CVE-2022-31666: 
Harbor vulnerability analysis and mitigation

Harbor, an open-source artifact registry by VMware, was found to contain a high-severity vulnerability (CVE-2022-31666) that fails to validate user permissions while deleting Webhook policies. This vulnerability allows malicious users to view, update, and delete Webhook policies of other users, potentially affecting systems running Harbor versions 1.0 through 1.10.12, 2.0 through 2.4.2, and 2.5 through 2.5.1 (VMware Advisory).

The vulnerability exists in the API endpoint PUT /projects/{project_name_or_id}/webhook/policies/{webhook_policy_id}. The core issue stems from Harbor's improper authorization checks, where it only validates that the requesting user has access to the project ID specified in the request but fails to verify if the requested webhook ID belongs to the specified project ID. The vulnerability has been assigned a CVSS v3.1 base score of 7.7 HIGH with the vector string CVSS:3.1/AV:N/AC:L/PR:L/UI:N/S:C/C:H/I:N/A:N (NVD, VMware Advisory).

The vulnerability enables attackers to modify Webhook policies configured in other projects, potentially compromising the security of the Harbor deployment.

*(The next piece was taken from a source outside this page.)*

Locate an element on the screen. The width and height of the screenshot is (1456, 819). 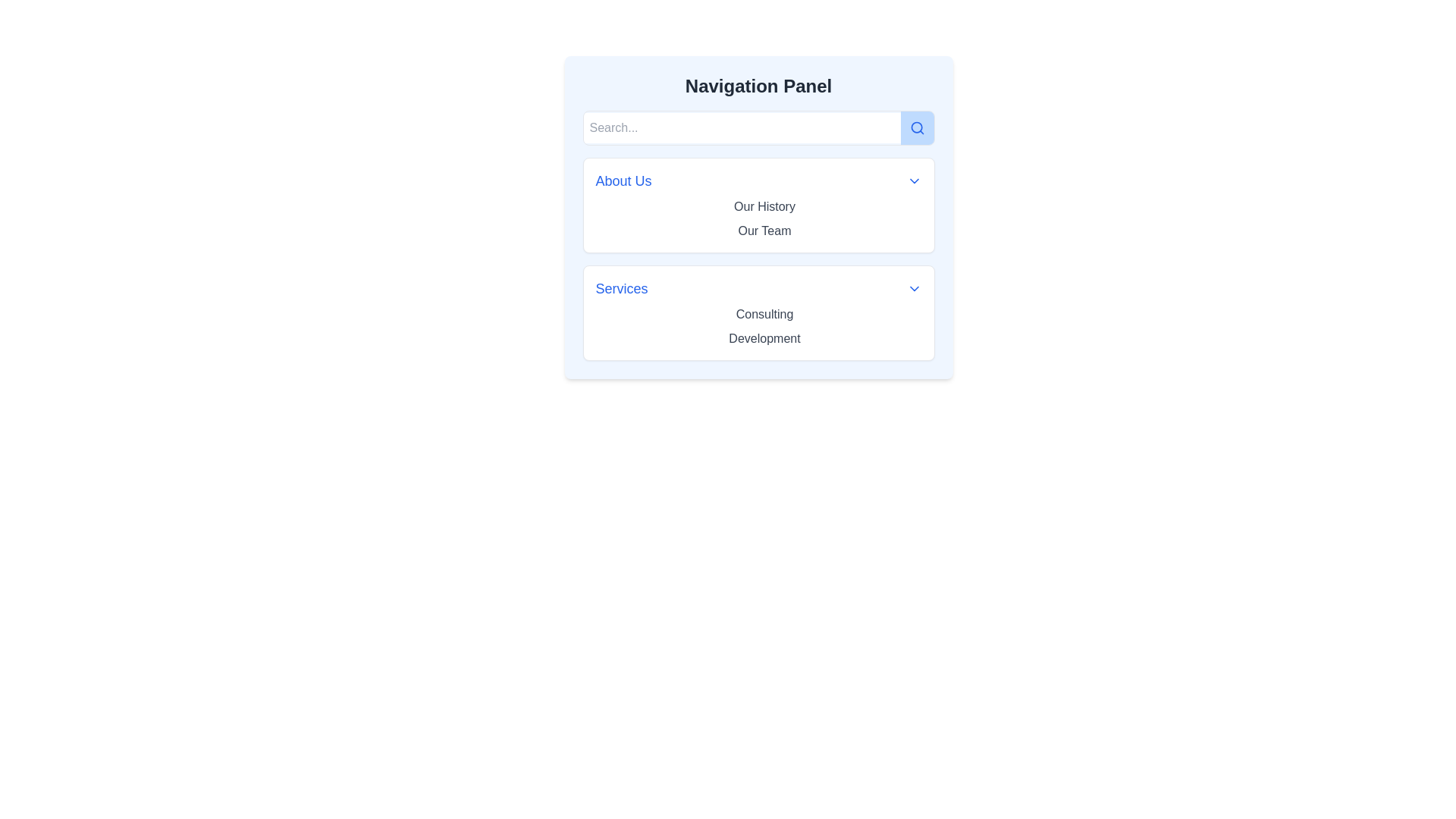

This could lead to unauthorized access to project configurations and potential manipulation of webhook notifications for repository events (Help Net Security).

The vulnerability has been patched in Harbor versions 2.4.3+ and 2.5.2+. Users are strongly advised to upgrade to these or later versions as soon as possible. No workarounds are available for this vulnerability (VMware Advisory).

The vulnerability was discovered and reported by security researchers Gal Goldstein and Daniel Abeles from Oxeye Security. It was part of a series of high-severity IDOR vulnerabilities found in the CNCF-graduated project Harbor (Help Net Security).